/---
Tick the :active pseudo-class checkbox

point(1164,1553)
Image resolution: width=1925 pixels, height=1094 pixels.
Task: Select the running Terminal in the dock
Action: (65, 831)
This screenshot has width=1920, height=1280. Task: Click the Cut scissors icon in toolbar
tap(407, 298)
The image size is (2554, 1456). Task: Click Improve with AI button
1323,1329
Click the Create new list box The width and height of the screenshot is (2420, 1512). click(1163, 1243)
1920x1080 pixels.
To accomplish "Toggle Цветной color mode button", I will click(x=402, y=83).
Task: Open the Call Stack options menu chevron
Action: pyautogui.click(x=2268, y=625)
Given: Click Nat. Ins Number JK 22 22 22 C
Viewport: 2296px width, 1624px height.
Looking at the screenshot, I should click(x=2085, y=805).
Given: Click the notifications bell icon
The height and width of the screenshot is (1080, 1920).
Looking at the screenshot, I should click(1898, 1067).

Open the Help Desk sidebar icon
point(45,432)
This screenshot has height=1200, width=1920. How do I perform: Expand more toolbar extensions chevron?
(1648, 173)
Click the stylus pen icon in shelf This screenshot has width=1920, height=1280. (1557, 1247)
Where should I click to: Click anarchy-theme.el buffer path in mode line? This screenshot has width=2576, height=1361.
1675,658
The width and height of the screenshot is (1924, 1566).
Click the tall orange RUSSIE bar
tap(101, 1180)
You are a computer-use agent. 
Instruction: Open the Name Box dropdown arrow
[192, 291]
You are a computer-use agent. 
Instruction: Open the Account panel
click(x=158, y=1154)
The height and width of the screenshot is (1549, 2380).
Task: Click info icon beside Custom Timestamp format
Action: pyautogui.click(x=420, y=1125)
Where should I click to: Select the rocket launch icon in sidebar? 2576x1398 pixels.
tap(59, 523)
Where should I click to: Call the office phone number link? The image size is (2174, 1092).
\---
## Task directions
Show all lines from the data above in which the word "Given" appears.

## Solution for this exercise
Given: Click Nat. Ins Number JK 22 22 22 C
Given: Click the notifications bell icon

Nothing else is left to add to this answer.